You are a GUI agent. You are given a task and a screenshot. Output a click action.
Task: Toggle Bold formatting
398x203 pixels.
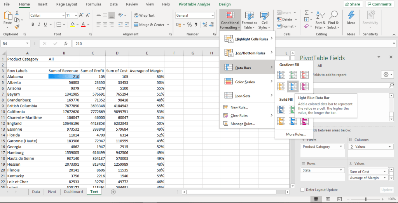(x=33, y=25)
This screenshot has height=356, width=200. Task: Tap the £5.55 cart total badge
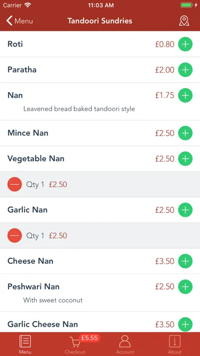point(89,338)
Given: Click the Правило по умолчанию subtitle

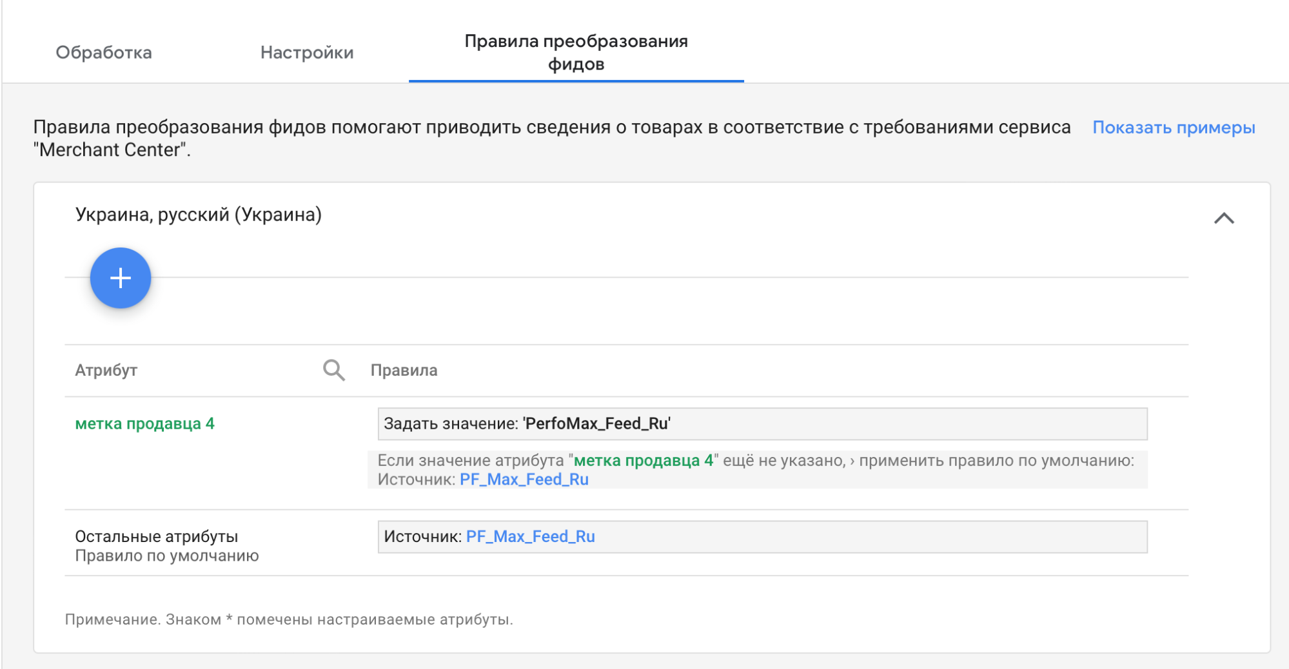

Task details —
From the line containing "This screenshot has" to the last line of the records, inclusive, output the lines exactly as written and nothing else; leave out the pictures.

Exercise answer —
This screenshot has height=356, width=200. Task: Tap the £5.55 cart total badge
point(89,338)
Given: Click the Правило по умолчанию subtitle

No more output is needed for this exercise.